> **Work to be completed**: Reproduce the data below verbatim, line for line, omitting the pictures.

□ □ □ □ □ □ □

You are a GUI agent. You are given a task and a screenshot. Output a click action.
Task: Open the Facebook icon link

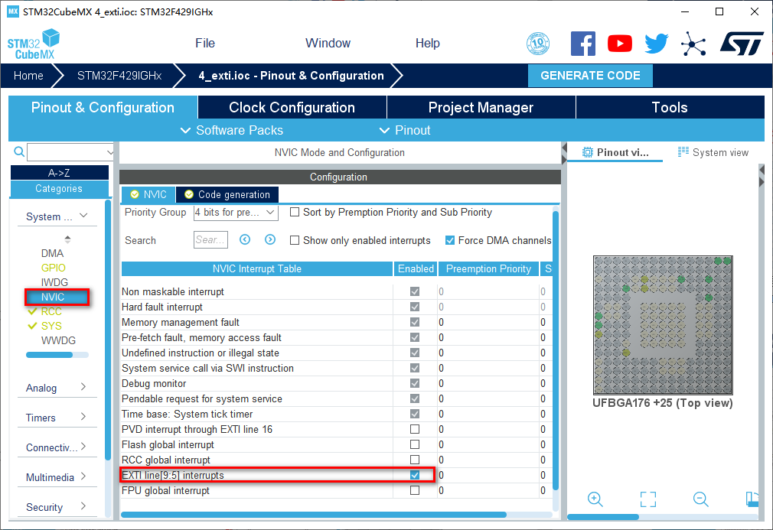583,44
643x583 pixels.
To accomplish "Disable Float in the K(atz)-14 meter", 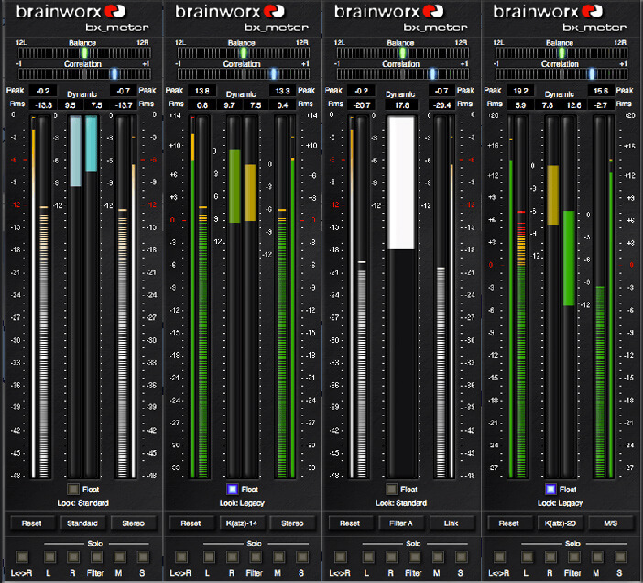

□ □ □ □ □ □ □

> **Correct response**:
You are a GUI agent. You are given a task and a screenshot. Output a click action.
Task: Open the Facebook icon link

583,44
643x583 pixels.
To accomplish "Disable Float in the K(atz)-14 meter", 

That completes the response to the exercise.